2. The elongated electrical connector of claim 1, wherein the
bottom tongue has a uniform thickness along its length along the
longitudinal direction.
3. The elongated electrical connector of claim 1, wherein the top
tongue has a uniform thickness along its length along the
longitudinal direction.
4. The elongated electrical connector of claim 1 further comprising
first and second end walls extending forwardly along the mating
direction from opposite longitudinal ends of the base.

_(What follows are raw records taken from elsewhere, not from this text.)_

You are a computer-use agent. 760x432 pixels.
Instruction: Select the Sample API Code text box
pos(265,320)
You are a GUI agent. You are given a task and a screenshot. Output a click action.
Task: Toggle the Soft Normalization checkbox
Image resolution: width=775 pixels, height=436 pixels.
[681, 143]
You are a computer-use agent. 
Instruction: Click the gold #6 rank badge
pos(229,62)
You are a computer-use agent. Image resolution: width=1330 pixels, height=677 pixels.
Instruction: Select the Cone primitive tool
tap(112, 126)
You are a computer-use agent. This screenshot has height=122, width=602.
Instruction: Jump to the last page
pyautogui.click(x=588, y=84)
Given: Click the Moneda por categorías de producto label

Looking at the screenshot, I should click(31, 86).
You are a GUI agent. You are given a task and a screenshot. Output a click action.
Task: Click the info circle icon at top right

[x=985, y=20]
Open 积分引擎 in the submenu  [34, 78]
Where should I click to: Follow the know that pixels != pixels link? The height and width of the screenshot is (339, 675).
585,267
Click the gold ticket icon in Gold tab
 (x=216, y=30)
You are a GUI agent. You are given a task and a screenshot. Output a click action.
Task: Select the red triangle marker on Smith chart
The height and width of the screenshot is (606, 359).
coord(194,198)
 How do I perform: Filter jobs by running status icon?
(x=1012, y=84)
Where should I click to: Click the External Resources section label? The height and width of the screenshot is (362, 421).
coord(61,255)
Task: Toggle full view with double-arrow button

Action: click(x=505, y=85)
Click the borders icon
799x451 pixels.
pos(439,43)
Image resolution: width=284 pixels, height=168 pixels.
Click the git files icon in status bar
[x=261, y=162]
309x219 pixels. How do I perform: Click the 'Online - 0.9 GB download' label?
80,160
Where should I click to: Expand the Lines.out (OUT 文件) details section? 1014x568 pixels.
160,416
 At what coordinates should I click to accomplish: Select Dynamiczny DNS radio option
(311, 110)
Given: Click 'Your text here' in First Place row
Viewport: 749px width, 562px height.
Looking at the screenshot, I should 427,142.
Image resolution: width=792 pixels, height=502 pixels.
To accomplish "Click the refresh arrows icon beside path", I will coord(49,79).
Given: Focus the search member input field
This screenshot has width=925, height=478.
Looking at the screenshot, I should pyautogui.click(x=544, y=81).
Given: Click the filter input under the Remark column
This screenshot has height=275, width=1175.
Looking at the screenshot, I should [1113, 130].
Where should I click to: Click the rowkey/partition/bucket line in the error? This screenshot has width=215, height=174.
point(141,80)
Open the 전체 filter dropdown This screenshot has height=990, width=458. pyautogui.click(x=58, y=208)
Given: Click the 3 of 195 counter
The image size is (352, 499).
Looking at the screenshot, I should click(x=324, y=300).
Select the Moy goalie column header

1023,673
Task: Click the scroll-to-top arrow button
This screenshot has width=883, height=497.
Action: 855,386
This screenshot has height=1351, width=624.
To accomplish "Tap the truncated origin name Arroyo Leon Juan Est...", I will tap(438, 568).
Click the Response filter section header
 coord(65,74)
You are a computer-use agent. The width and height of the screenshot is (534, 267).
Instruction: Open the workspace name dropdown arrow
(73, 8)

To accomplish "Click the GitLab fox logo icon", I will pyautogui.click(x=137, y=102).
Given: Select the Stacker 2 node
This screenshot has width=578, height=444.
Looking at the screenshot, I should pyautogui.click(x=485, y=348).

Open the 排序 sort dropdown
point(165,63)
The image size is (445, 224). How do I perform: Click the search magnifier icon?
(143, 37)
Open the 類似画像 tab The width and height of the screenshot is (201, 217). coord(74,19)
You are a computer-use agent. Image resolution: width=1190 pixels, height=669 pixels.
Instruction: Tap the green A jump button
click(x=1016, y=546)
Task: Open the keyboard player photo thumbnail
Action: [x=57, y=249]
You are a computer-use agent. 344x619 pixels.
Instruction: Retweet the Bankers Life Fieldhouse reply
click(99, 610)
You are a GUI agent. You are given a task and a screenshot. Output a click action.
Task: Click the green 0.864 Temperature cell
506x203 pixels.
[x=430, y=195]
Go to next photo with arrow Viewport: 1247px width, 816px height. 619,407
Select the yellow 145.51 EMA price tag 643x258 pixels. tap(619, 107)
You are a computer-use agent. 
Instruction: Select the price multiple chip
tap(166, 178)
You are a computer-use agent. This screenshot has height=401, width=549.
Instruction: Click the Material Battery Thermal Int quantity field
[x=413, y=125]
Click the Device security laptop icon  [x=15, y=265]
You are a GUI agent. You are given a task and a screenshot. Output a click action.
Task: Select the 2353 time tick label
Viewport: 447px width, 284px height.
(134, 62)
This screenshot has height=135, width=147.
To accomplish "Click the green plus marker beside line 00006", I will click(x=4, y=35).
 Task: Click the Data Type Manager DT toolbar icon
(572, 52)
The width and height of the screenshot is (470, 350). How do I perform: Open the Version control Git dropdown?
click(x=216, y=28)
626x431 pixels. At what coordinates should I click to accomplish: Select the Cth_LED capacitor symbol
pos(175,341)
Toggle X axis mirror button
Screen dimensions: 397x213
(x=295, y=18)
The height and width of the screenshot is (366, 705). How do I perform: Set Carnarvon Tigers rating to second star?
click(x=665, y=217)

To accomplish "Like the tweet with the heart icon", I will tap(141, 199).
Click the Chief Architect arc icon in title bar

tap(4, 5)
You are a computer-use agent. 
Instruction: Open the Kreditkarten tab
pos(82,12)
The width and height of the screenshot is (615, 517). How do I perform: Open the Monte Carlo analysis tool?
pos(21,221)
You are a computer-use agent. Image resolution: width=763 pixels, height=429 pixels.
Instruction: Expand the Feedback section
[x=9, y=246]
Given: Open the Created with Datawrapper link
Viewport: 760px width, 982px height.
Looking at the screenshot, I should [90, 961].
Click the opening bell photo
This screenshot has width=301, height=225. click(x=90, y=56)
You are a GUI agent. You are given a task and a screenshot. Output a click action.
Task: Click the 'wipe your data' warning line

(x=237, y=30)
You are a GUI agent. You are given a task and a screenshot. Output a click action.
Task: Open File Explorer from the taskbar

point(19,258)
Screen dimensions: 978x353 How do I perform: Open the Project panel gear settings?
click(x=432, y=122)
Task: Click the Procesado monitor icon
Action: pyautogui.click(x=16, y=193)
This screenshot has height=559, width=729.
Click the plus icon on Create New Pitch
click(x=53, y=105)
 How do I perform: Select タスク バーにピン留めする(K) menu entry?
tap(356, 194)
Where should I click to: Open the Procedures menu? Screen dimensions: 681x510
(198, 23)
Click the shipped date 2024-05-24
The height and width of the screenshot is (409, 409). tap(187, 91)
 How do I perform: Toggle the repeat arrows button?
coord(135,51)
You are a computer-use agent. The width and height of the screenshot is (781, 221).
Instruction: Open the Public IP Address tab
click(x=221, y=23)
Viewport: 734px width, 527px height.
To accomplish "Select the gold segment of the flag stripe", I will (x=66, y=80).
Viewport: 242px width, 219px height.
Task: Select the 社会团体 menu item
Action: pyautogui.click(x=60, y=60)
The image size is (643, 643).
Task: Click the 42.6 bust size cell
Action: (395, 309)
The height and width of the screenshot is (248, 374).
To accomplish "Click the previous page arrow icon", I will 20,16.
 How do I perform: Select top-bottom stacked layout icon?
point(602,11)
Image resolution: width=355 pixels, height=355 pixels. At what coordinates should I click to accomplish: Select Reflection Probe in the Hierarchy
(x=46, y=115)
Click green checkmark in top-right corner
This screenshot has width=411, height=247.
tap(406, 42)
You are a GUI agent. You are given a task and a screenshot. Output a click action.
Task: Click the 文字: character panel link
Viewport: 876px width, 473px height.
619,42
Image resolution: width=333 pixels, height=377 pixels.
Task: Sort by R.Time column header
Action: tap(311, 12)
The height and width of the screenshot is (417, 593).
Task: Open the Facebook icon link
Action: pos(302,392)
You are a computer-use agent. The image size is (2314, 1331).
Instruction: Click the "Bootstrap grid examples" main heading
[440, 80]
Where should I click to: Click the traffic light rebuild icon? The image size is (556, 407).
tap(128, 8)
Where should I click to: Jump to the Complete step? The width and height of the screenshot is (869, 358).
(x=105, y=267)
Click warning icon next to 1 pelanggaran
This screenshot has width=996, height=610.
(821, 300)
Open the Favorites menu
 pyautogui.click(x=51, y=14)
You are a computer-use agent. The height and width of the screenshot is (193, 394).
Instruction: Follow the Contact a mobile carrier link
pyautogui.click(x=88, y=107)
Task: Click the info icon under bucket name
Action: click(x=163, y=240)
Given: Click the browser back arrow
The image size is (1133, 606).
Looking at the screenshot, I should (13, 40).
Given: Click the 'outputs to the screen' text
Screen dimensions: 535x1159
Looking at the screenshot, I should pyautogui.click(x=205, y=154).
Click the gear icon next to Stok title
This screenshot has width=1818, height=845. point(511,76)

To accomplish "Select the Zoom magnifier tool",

5. The elongated electrical connector of claim 1, wherein the
bottom tongue is disposed between and spaced apart from the first
and second end walls.
6. The elongated electrical connector of claim 1, wherein the top
tongue is disposed between and spaced apart from the first and
second end walls.
7. The elongated electrical connector of claim 1, wherein the
plurality of contacts comprises a plurality of first contacts
disposed on top and bottom surfaces of the bottom tongue, and a
plurality of second contacts disposed on a top surface of the top
tongue, the top surface of the top tongue facing away from the top
surface of the bottom tongue.
Description
TECHNICAL FIELD
This disclosure relates generally to connectors suitable for data
transmission between various devices including computer
peripherals.
BACKGROUND
Electrical cables facilitate transmission of electrical signals
between devices. Cable connectors can be designed to provide
interconnection between devices having a particular type of
communications protocol, such as serially attached small computer
interface system (SAS) and peripheral component interconnect
express (PCIe). In view of the need for high speed interconnection
between computers and peripheral devices, a continuing need exists
for electrical cables that are capable of transmitting high speed
signals, are mechanically robust, cost-effective, and can be used
in a variety of applications.
BRIEF SUMMARY
Some embodiments involve an elongated electrical connector for
mounting on a printed circuit board and mating with a mating
connector along a mating direction. The connector includes an
elongated base extending along a longitudinal direction
perpendicular to the mating direction. First and second end walls
extend forwardly along the mating direction from opposite
longitudinal ends of the base. A bottom tongue extends forwardly
along the mating direction from the base and disposed between and
spaced apart from the first and second end walls. The bottom tongue
has a uniform thickness along its length along the longitudinal
direction and comprising first and second bottom tongue portions
separated by a third bottom tongue portion. A top tongue extends
forwardly along the mating direction from the base and disposed
between and spaced apart from the first and second end walls. The
top tongue has a uniform thickness along its length along the
longitudinal direction and is spaced apart from the bottom tongue
along a thickness direction perpendicular to the mating and
longitudinal directions. A bottom surface of the top tongue faces a
top face of the third bottom tongue portion. A plurality of spaced
apart first contacts is disposed on a top surface of the first
bottom tongue portion. A plurality of spaced apart second contacts
is disposed on a top surface of the second bottom tongue portion. A
plurality of spaced apart third contacts is disposed on a bottom
surface of the bottom tongue. A plurality of spaced apart fourth
contacts is disposed on a top surface of the top tongue.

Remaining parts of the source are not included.